Could drone deliveries revitalize malls? Wing puts it to the test
Sure, the mall as you know it may be dead. But malls might be dead completely – and they could get a massive revitalization, thanks to drones. It’s an idea that Google sibling company Wing is putting to the test.
Wing has launched a new operating model for its drone delivery services by flying merchandise and food from the rooftop of the Grand Plaza Mall in Logan, Australia directly to customers’ homes or other businesses. With the project, you can get everything from sloshy drinks like bubble tea and smoothies, to sushi, to over-the-counter medicines delivered to your home.
What’s different about Wing’s latest mall deliveries?
Until now, Wing’s deliveries had been conducted from a centralized Wing-operated location, with merchants co-locating their goods at this location.
This flips the operating model as Wing now has brought its drones to where the merchants are.
For now, the deliveries are available to residents of nearby Logan suburbs including Regents Park, Heritage Park, Park Ridge, Browns Plains, Marsden, Crestmead, and Berrinba.
Here’s how it works:
- Assuming you live in an eligible suburb, you submits an order via the Wing mobile app, which is available to download on the App Store or Google Play.
- A drone flies to pick up the package from the Grand Plaza rooftop.
- The drone then climbs to flying altitude and proceeds to your home, supposedly within several minutes.
- Upon approach to your home, the drone slows down, hovers, descends to a delivery height of about 7 meters above the ground, lowers the package to the ground on a tether and automatically releases the package — no landing or unclipping the package involved.
- The drone then climbs back to cruise height and returns to the Grand Plaza rooftop.
For now, the stores available to order from are:
- Boost Juice
- Bubble, milk and iced tea shop Chatime
- Sushi Hub
- Local community pharmacy TerryWhite Chemmart
What’s next for Wing’s drone deliveries in Logan, Australia?
As of publication, Wing says it has conducted more than 2,500 deliveries from the roof of Logan’s Grand Plaza mall, which is a part of Australia retail property group Vicinity Centres. The southeast Queensland project has been ongoing since mid-August 2021.

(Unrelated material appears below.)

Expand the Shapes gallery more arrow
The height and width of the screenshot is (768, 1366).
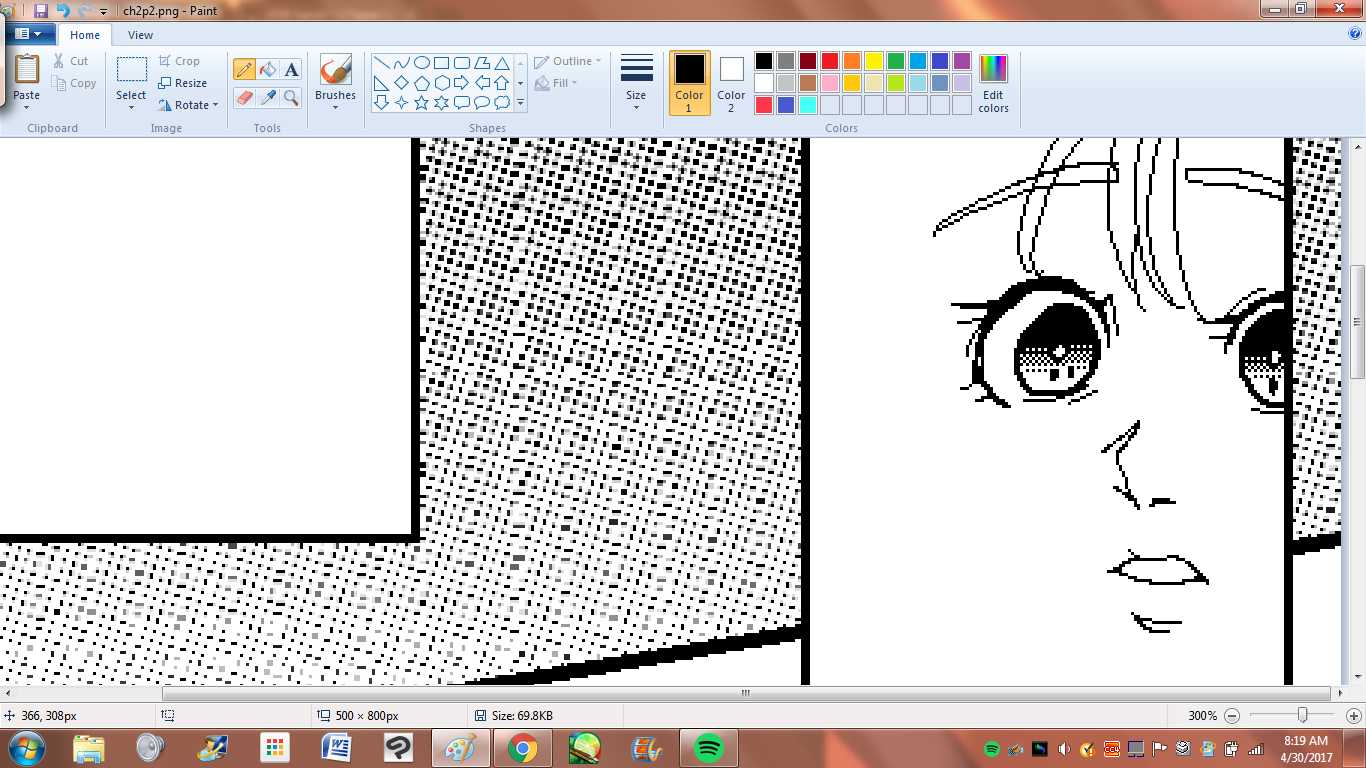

The news of drone deliveries from malls follows a recent milestone for Wing in completing 100,000 deliveries to-date. Most were conducted in Wing, and in fact most were conducted this year. Wing has been in Logan for two years now, and made 50,000 drone deliveries to community members in 2021. Relative to the population, that means on average a Logan resident received a drone delivery nearly once every 30 seconds during its service hours.
Wing said it already has plans to grow its service from the Grand Plaza mall to include more businesses.
The company also said it is looking into launching similar services from other malls in the Vicinity Centres portfolio.
The impact drone deliveries could have on malls
It’s hard to say what kind of impact for sure drone deliveries could have on malls. It could bring more advertising and awareness to the mall, as a customer who orders a boba tea via drone one day might appreciate the tea, and meet up with a friend at the mall another time to consume a fresh one on-the-spot.
It could also get customers to order from a store that might not have at all, otherwise. For example, Mockingbird Cafe, a bakery in Christiansburg, Virginia that worked with Wing, said drone delivery accounted for about 25% of its sales during the COVID-19 pandemic. Perhaps people isolating at home could still order coffee that they might have skipped out on otherwise.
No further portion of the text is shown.